• TASK GOAL: Word for word, please restate the lines from the beginning of the data through the line in which "GModG: Was steht" appears.
************
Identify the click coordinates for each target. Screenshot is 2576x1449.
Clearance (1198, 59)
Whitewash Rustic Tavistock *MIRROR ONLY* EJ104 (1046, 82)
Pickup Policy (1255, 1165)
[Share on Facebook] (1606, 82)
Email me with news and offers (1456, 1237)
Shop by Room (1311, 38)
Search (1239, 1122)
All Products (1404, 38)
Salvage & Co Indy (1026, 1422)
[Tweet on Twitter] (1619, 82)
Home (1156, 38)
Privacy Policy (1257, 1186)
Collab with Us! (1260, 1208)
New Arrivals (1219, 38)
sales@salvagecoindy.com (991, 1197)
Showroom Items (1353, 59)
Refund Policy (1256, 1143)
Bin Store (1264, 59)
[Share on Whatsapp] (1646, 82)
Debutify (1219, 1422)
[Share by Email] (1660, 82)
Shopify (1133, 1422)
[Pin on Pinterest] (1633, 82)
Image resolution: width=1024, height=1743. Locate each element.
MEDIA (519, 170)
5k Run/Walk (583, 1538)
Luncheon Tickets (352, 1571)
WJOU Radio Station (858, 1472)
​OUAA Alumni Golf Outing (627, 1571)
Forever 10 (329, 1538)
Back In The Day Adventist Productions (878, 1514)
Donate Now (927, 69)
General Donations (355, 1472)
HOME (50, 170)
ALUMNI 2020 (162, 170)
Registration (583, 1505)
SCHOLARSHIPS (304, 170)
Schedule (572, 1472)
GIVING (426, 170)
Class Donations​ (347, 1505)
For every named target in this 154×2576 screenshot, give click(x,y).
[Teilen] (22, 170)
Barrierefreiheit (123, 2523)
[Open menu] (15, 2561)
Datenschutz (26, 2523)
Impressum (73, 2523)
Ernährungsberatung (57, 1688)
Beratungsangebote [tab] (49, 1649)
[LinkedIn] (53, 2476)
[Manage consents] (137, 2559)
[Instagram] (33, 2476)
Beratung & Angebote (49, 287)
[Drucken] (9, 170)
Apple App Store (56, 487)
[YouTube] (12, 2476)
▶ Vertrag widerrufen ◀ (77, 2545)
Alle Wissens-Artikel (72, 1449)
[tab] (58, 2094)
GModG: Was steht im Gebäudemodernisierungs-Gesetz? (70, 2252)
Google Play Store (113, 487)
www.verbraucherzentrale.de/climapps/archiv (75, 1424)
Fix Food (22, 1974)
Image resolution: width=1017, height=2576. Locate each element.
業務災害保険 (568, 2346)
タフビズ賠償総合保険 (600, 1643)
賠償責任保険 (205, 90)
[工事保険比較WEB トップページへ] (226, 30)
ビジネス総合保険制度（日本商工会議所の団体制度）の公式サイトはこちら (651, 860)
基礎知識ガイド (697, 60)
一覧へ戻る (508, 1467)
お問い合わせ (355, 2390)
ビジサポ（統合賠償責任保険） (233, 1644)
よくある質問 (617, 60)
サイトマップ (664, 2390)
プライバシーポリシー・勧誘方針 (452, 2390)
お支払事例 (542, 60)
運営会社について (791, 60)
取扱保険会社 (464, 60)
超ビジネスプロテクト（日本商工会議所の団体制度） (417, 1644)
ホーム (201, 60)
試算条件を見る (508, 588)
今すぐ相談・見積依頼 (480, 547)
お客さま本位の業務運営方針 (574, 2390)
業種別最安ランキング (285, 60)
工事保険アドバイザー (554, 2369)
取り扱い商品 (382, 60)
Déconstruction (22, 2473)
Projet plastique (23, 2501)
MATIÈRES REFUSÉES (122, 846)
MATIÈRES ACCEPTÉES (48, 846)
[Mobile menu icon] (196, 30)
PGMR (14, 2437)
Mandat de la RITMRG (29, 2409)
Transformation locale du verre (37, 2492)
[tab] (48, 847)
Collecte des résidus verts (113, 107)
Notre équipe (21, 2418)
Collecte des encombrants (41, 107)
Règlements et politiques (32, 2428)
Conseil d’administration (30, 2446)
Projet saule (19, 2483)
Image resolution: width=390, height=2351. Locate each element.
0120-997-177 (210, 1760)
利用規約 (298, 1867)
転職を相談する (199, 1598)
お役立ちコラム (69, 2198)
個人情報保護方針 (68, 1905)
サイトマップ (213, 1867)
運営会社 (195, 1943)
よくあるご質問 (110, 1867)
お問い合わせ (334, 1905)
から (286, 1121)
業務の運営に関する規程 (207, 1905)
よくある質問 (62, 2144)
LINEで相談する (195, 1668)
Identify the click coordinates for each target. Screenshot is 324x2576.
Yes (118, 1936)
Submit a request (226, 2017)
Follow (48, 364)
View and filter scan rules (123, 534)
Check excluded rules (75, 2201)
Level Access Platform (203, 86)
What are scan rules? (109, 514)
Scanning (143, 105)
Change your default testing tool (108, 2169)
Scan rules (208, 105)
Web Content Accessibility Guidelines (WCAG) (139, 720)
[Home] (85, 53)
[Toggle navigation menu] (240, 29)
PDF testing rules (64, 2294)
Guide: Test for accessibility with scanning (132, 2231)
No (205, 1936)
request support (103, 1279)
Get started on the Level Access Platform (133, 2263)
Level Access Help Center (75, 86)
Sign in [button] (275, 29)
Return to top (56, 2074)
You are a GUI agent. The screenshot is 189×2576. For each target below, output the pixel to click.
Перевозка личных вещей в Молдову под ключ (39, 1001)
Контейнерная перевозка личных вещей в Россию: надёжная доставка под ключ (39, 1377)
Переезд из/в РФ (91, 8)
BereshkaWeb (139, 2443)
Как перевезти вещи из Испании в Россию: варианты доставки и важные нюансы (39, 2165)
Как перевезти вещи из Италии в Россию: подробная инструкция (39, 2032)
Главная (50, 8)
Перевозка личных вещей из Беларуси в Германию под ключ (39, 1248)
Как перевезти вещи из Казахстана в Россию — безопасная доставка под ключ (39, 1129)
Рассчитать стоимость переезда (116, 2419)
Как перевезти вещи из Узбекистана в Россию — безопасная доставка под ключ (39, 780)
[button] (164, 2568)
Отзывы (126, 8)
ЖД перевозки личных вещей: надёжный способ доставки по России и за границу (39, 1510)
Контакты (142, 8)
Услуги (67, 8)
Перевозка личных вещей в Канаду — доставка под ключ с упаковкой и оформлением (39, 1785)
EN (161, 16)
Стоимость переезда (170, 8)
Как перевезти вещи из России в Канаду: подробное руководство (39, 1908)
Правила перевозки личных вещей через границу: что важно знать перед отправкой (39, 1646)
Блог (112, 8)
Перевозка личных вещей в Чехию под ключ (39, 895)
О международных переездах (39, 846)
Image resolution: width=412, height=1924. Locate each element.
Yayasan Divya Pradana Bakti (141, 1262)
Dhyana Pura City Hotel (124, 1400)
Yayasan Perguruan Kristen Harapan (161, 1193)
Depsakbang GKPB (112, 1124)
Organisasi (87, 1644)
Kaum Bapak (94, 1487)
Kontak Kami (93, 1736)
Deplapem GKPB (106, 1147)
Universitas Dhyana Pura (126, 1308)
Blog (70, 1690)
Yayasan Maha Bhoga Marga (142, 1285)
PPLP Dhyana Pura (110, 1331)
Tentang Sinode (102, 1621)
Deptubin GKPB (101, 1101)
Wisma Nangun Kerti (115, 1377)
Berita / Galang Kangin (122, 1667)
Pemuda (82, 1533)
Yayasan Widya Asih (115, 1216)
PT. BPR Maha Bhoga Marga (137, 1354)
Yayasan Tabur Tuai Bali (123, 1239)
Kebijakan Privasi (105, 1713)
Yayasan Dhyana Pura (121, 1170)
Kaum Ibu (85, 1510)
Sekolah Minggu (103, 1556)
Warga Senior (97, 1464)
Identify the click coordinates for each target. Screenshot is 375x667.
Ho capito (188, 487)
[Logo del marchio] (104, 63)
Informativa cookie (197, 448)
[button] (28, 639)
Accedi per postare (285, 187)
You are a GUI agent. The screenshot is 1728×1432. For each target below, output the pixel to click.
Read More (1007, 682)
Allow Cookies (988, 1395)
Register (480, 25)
************
• RESULT:
Identify the click coordinates for each target. Screenshot is 2576x1449.
Clearance (1198, 59)
Whitewash Rustic Tavistock *MIRROR ONLY* EJ104 (1046, 82)
Pickup Policy (1255, 1165)
[Share on Facebook] (1606, 82)
Email me with news and offers (1456, 1237)
Shop by Room (1311, 38)
Search (1239, 1122)
All Products (1404, 38)
Salvage & Co Indy (1026, 1422)
[Tweet on Twitter] (1619, 82)
Home (1156, 38)
Privacy Policy (1257, 1186)
Collab with Us! (1260, 1208)
New Arrivals (1219, 38)
sales@salvagecoindy.com (991, 1197)
Showroom Items (1353, 59)
Refund Policy (1256, 1143)
Bin Store (1264, 59)
[Share on Whatsapp] (1646, 82)
Debutify (1219, 1422)
[Share by Email] (1660, 82)
Shopify (1133, 1422)
[Pin on Pinterest] (1633, 82)
Image resolution: width=1024, height=1743. Locate each element.
MEDIA (519, 170)
5k Run/Walk (583, 1538)
Luncheon Tickets (352, 1571)
WJOU Radio Station (858, 1472)
​OUAA Alumni Golf Outing (627, 1571)
Forever 10 (329, 1538)
Back In The Day Adventist Productions (878, 1514)
Donate Now (927, 69)
General Donations (355, 1472)
HOME (50, 170)
ALUMNI 2020 (162, 170)
Registration (583, 1505)
SCHOLARSHIPS (304, 170)
Schedule (572, 1472)
GIVING (426, 170)
Class Donations​ (347, 1505)
For every named target in this 154×2576 screenshot, give click(x,y).
[Teilen] (22, 170)
Barrierefreiheit (123, 2523)
[Open menu] (15, 2561)
Datenschutz (26, 2523)
Impressum (73, 2523)
Ernährungsberatung (57, 1688)
Beratungsangebote [tab] (49, 1649)
[LinkedIn] (53, 2476)
[Manage consents] (137, 2559)
[Instagram] (33, 2476)
Beratung & Angebote (49, 287)
[Drucken] (9, 170)
Apple App Store (56, 487)
[YouTube] (12, 2476)
▶ Vertrag widerrufen ◀ (77, 2545)
Alle Wissens-Artikel (72, 1449)
[tab] (58, 2094)
GModG: Was steht im Gebäudemodernisierungs-Gesetz? (70, 2252)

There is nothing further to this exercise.